== RECORD EXCERPTS
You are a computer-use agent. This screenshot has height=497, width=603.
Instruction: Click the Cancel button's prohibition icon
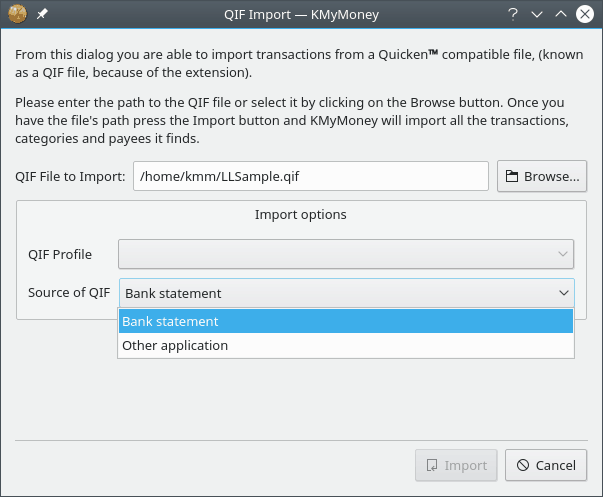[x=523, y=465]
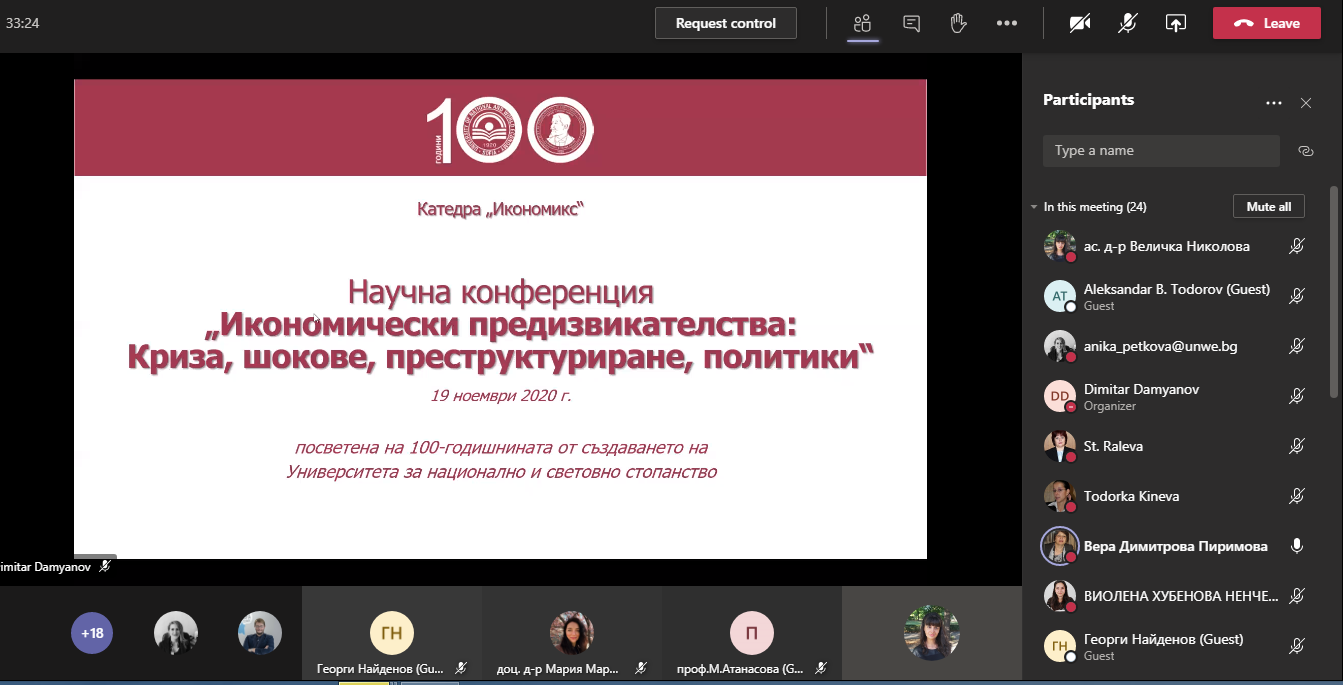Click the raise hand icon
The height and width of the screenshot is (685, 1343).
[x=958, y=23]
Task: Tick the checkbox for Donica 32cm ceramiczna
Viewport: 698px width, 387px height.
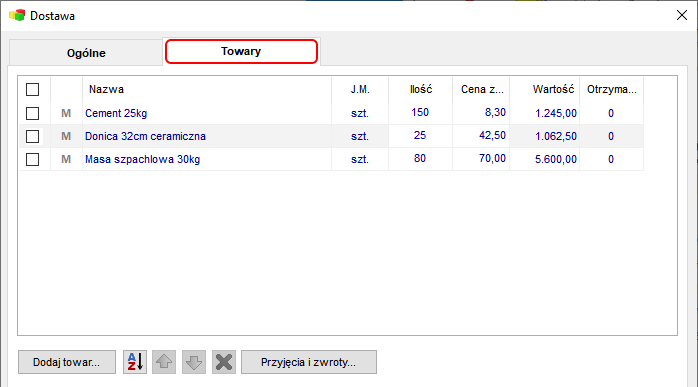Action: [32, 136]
====
== RECORD EXCERPTS
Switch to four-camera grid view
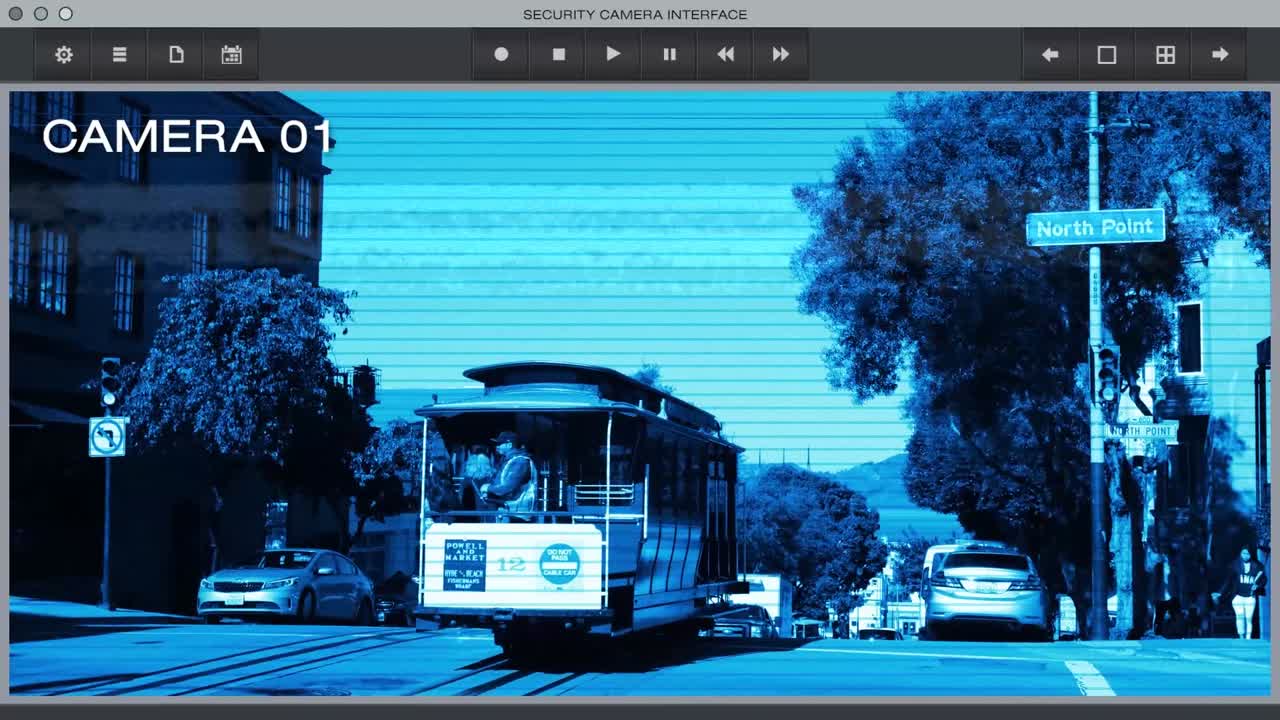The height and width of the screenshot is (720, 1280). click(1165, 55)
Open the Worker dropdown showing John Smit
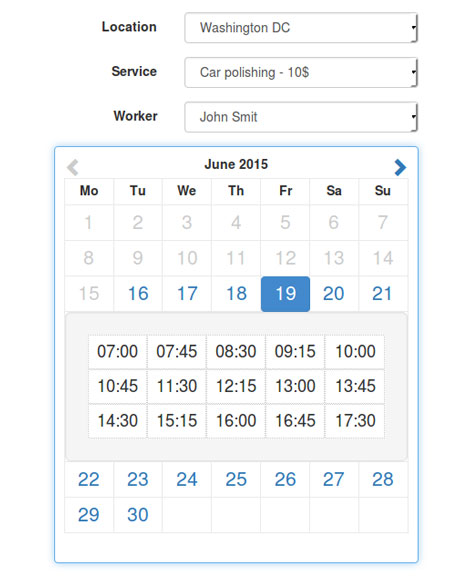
====
*PROBLEM TO SOLVE*
Extract from the material above the stretch running from the line containing "Switch to four-camera grid view" through the line containing "Open the Worker dropdown showing John Smit". Keep the text exact and the pictures out.

*OUTPUT*
Switch to four-camera grid view
The height and width of the screenshot is (720, 1280). click(1165, 55)
Open the Worker dropdown showing John Smit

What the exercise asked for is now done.